**Task instructions**
Reproduce everything from the line containing "This screenshot has" down to the line containing "The height and width of the screenshot is (501, 1022).", replacing "GUI agent" with "interface agent" and leaving all else unchanged.

**Records supplied**
┏━━

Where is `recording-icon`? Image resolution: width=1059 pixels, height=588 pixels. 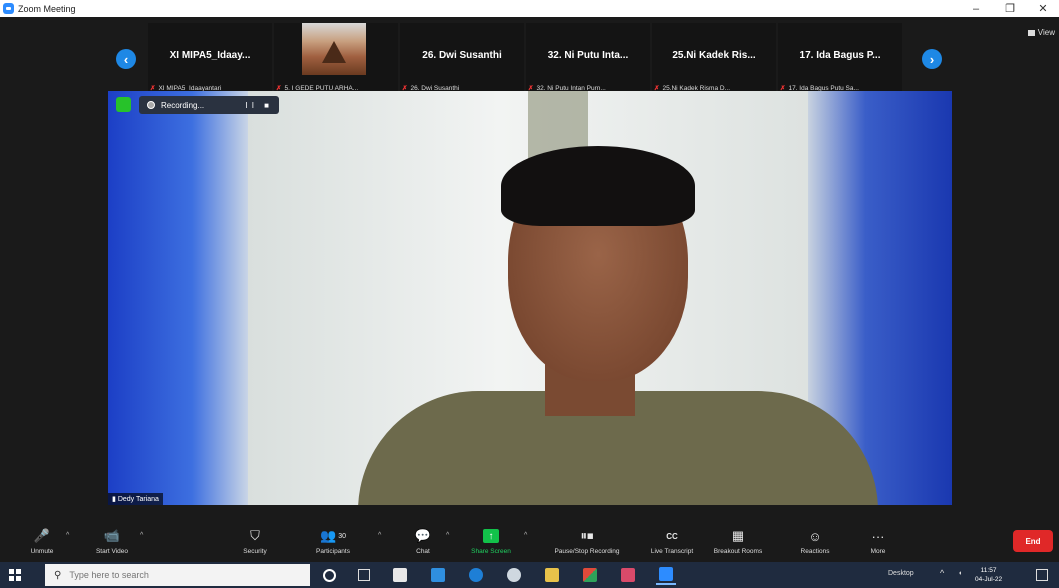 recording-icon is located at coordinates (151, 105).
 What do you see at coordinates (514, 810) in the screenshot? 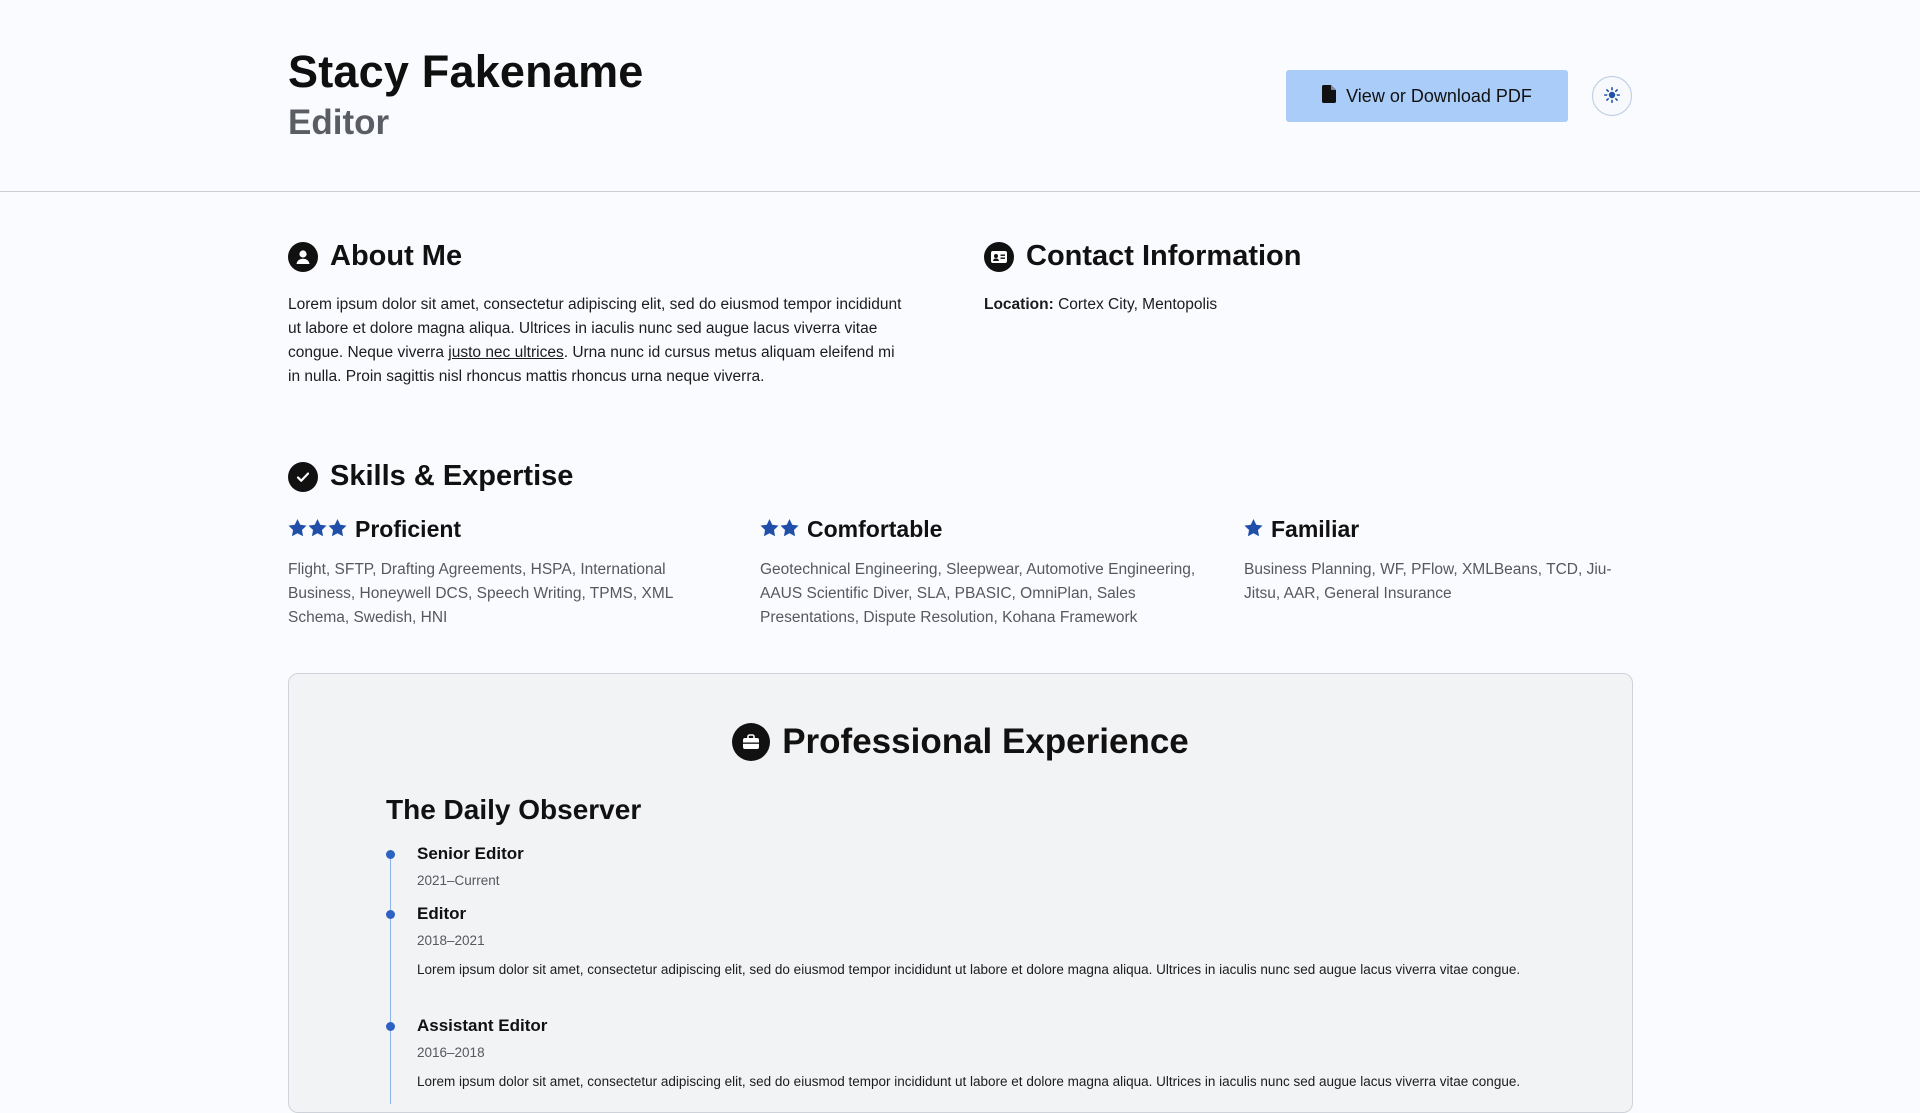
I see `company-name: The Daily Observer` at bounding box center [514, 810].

┗━━
┏━━

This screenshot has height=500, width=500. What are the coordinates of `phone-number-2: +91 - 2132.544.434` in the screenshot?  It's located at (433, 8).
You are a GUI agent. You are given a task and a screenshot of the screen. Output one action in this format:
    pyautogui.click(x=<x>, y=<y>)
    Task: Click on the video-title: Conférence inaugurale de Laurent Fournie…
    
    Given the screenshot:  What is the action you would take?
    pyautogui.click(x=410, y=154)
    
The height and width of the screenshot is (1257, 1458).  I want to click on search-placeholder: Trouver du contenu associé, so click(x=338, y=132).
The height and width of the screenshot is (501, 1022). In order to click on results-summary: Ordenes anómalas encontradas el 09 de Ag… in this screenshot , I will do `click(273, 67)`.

┗━━
┏━━

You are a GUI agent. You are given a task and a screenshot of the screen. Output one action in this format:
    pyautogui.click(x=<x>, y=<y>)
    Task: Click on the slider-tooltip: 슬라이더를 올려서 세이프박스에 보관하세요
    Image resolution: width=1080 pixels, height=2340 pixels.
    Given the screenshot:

┗━━

**Result of this task**
This screenshot has height=500, width=500. What are the coordinates of `phone-number-2: +91 - 2132.544.434` in the screenshot?  It's located at (433, 8).
You are a interface agent. You are given a task and a screenshot of the screen. Output one action in this format:
    pyautogui.click(x=<x>, y=<y>)
    Task: Click on the video-title: Conférence inaugurale de Laurent Fournie…
    
    Given the screenshot:  What is the action you would take?
    pyautogui.click(x=410, y=154)
    
The height and width of the screenshot is (1257, 1458).  I want to click on search-placeholder: Trouver du contenu associé, so click(x=338, y=132).
The height and width of the screenshot is (501, 1022). In order to click on results-summary: Ordenes anómalas encontradas el 09 de Ag… in this screenshot , I will do `click(273, 67)`.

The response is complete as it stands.